Walsall mental health unit to close

 

Opposition councillors are dismayed at the decision by Walsall council to close ten beds for mental health patients in Walsall, which could leave vulnerable people at risk. The decision to close the unit was taken by the council’s controlling Conservative and Liberal Democrat coalition at a cabinet meeting last week.

Broadway North Residential Unit in Chuckery provides ten respite and crisis beds to adults suffering from illnesses such as clinical depression, and closure comes as Walsall council discusses plans to cut £18.9 million from its budget. Cabinet members supported the proposal despite it being part of the draft budget which is supposedly open to change while a public consultation is carried out.

Labour members of the council say it shows how the authority’s Conservative and Lib Dem coalition are targeting social services and failing to protect the vulnerable. They will now ask the Conservative/Lib Dem Coalition which runs the council to put politics aside to find a better alternative to the ‘just shut it’ argument.

Labour group leader and chair of the influential Social Services Scrutiny Panel, Tim Oliver, said the proposal to close the unit was an example of the cabinet’s out of touch priorities.

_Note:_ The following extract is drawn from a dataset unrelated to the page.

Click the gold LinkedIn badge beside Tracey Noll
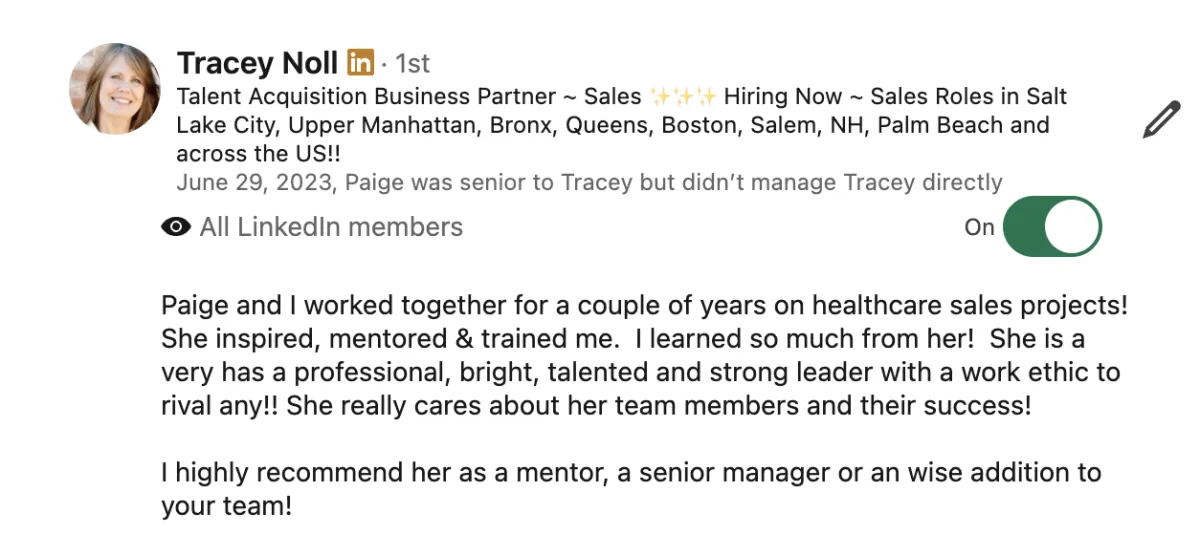 [360, 63]
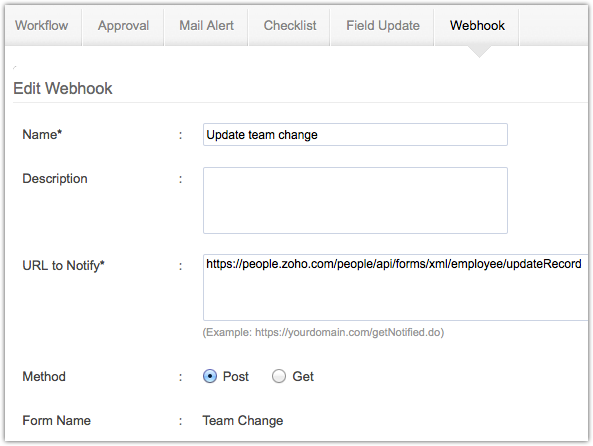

He said: “Staff, patients and the public rightly believe this is the sort of service we should be protecting not threatening with closure, and that’s why Labour has opposed this closure, as our research has failed to provide assurances that thought-out alternative plans are in place for this vulnerable group. Leaving patients without the support they need when their illnesses threaten to overwhelm them is the epitome of the Tory and Lib Dem policies which ignore the needs of the vulnerable and only store up problems for the future.

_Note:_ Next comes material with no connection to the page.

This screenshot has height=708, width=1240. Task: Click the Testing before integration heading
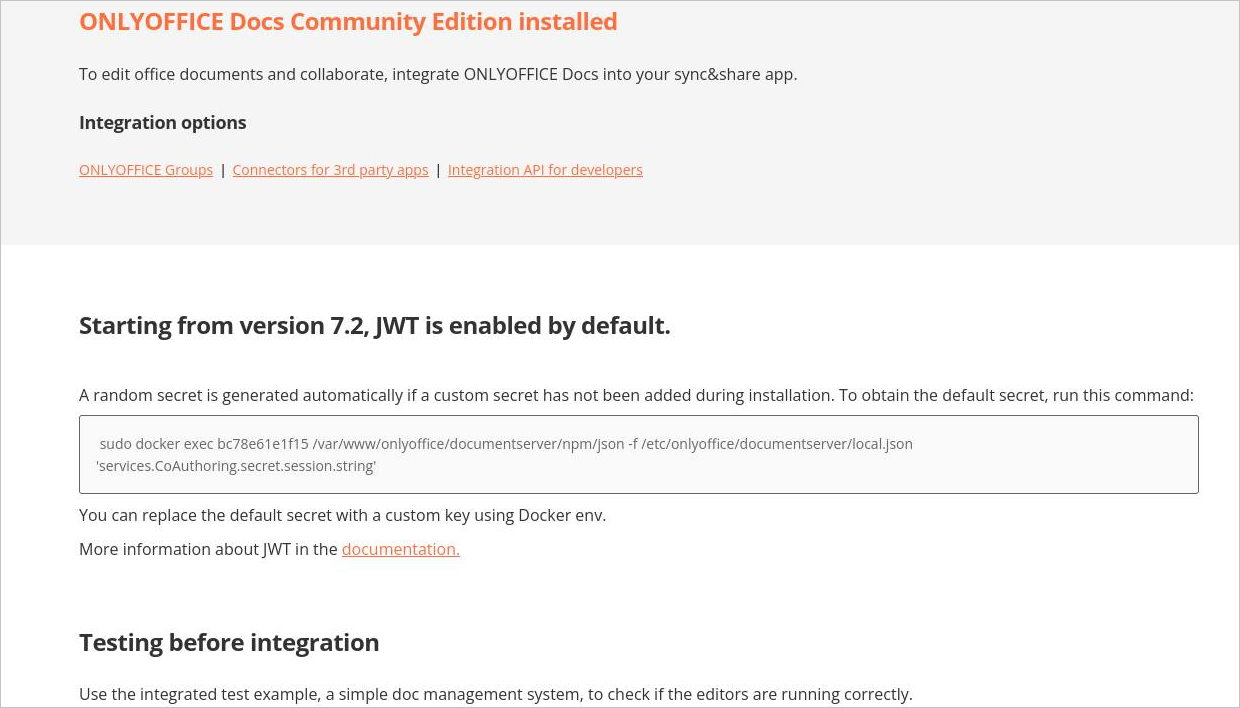coord(229,642)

The council claims that an alternative unit run by a local social housing landlord could cover the gap, but staff have told Labour councillors that this would create periods when clinicians are frantically searching for beds. This is made worse by the fact that patients with mental illnesses often present themselves when they hit crisis point and they need immediate treatment and care. Closing the unit is believed to enable the council to save around £100,000 per year.